I'd be interested to know how much clear coat is removed - on average - from compounding a car. I guess the amount of factors involved would mean its hard to define this.


----------



## Ultra (Feb 25, 2006)

The bonnet and nearside wing appear to be the only non repainted panels on the car, i'd be more concerned about the panels with high readings, without a guage that seperates layers you have no idea how thick or thin the clear coat is, without getting into nerding basically use the least aggresive product to get the job done and remember that perfection is not always possible.


----------



## chongo (Jun 7, 2014)

Ultra said:


> The bonnet and nearside wing appear to be the only non repainted panels on the car, i'd be more concerned about the panels with high readings, without a guage that seperates layers you have no idea how thick or thin the clear coat is, without getting into nerding basically use the least aggresive product to get the job done and remember that perfection is not always possible.

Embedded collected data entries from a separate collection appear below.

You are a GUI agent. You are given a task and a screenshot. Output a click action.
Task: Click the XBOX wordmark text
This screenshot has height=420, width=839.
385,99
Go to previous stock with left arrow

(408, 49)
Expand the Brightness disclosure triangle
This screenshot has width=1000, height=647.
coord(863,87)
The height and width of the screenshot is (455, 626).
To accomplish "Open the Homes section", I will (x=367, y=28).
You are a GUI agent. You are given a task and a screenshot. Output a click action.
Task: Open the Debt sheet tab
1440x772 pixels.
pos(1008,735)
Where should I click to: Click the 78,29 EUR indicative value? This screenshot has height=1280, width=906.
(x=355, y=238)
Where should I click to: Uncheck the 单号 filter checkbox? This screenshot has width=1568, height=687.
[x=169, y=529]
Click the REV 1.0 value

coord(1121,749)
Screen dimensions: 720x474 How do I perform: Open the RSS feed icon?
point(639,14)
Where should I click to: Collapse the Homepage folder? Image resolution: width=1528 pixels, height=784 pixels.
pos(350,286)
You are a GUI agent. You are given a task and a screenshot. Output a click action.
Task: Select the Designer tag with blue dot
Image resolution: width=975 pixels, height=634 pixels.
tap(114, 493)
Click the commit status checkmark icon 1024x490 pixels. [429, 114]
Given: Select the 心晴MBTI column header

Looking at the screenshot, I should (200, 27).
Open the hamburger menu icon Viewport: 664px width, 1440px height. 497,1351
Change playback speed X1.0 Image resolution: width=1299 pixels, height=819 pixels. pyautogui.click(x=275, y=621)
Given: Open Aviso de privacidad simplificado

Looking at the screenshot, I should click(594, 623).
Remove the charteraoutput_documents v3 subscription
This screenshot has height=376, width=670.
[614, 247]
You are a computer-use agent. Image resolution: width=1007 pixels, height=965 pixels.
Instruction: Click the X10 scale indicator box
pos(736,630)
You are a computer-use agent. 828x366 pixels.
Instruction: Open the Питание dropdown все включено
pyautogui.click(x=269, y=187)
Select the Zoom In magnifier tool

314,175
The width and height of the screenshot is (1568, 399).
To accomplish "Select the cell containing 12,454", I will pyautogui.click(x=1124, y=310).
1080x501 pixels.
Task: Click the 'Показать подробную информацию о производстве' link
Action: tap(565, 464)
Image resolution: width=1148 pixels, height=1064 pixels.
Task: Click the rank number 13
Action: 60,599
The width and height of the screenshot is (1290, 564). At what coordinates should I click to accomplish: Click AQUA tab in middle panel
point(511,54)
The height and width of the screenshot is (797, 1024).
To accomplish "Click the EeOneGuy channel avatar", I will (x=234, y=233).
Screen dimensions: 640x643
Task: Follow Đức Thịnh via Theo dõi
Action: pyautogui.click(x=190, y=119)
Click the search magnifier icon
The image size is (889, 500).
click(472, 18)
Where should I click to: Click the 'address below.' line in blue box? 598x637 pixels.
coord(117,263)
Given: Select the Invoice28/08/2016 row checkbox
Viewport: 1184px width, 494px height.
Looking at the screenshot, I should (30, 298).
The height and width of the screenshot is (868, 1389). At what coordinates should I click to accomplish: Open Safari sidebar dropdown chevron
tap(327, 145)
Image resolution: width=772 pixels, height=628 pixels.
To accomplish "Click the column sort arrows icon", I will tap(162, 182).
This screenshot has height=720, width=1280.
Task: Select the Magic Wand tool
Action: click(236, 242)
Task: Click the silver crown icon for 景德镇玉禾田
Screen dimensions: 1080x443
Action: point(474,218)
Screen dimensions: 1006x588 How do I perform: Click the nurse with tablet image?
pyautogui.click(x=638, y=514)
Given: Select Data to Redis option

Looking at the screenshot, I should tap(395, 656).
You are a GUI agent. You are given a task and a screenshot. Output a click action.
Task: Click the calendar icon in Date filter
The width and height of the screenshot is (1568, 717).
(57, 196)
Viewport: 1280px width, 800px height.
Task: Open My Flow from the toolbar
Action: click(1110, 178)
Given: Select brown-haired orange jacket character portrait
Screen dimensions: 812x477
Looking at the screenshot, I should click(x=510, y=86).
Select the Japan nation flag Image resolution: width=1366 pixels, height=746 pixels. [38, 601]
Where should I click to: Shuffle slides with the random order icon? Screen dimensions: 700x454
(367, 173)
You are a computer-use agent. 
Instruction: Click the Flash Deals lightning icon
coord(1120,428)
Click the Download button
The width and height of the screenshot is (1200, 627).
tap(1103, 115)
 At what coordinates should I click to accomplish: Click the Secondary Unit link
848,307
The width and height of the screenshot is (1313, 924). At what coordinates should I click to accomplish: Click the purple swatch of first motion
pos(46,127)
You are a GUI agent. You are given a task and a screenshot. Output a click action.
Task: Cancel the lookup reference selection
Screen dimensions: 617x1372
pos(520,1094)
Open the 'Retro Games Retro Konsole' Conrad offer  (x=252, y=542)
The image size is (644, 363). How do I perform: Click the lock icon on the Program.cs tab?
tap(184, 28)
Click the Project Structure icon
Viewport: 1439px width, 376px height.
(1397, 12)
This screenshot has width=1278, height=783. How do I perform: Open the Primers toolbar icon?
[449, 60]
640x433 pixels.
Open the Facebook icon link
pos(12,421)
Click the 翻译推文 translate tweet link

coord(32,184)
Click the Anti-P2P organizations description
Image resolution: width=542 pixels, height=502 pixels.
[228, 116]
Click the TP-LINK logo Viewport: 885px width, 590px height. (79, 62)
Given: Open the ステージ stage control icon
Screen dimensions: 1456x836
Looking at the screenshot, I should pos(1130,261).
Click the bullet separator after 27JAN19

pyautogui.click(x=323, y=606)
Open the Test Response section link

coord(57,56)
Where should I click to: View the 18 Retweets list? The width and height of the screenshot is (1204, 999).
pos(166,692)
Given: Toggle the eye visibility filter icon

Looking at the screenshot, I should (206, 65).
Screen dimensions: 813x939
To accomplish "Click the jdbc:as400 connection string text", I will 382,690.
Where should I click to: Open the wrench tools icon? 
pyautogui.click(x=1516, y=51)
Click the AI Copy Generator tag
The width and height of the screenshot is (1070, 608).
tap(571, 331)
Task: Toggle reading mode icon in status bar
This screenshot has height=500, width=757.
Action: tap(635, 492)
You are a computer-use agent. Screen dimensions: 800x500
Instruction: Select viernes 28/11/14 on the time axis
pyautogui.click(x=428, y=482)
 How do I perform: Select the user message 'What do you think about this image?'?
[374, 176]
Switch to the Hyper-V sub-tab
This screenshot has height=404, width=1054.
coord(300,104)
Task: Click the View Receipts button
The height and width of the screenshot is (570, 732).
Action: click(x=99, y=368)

Was going to say this above^^^^

200-300 mc does indicate that they have had paint in the past look for any signs of any paint work (dust nibs, solvent pop, sanding marks are very good indication of a respray. As for the bonnet, I would still only use a medium polish as 110 is on the boarder line. You can still make a massive difference by just using medium polish and not compromising the clear coat:thumb:


----------



## Robin82 (Nov 19, 2018)

Yes the two differing readings do indicate something has occurred paint job wise. I’ve just rang the dealer and he advised he’d used a rotary polisher on a few areas which included the bonnet and the wing but I dont think that would account for the dramatic difference.

Do you think 200-300 is out of the ordinary for a fairly modern car (bmw 07)? It seems odd that all panels bar those front two would have been re-painted? They all look pretty soond bar the orange peel which pervades the entire car.

Thats sound advice on using a medium polish, the paintwork is in pretty good nick, no scratches or stone chips etc so probably wouldnt require a heavy cut anyway.


----------



## chongo (Jun 7, 2014)

What are you going to use for protection?


----------



## Robin82 (Nov 19, 2018)

chongo said:


> What are you going to use for protection?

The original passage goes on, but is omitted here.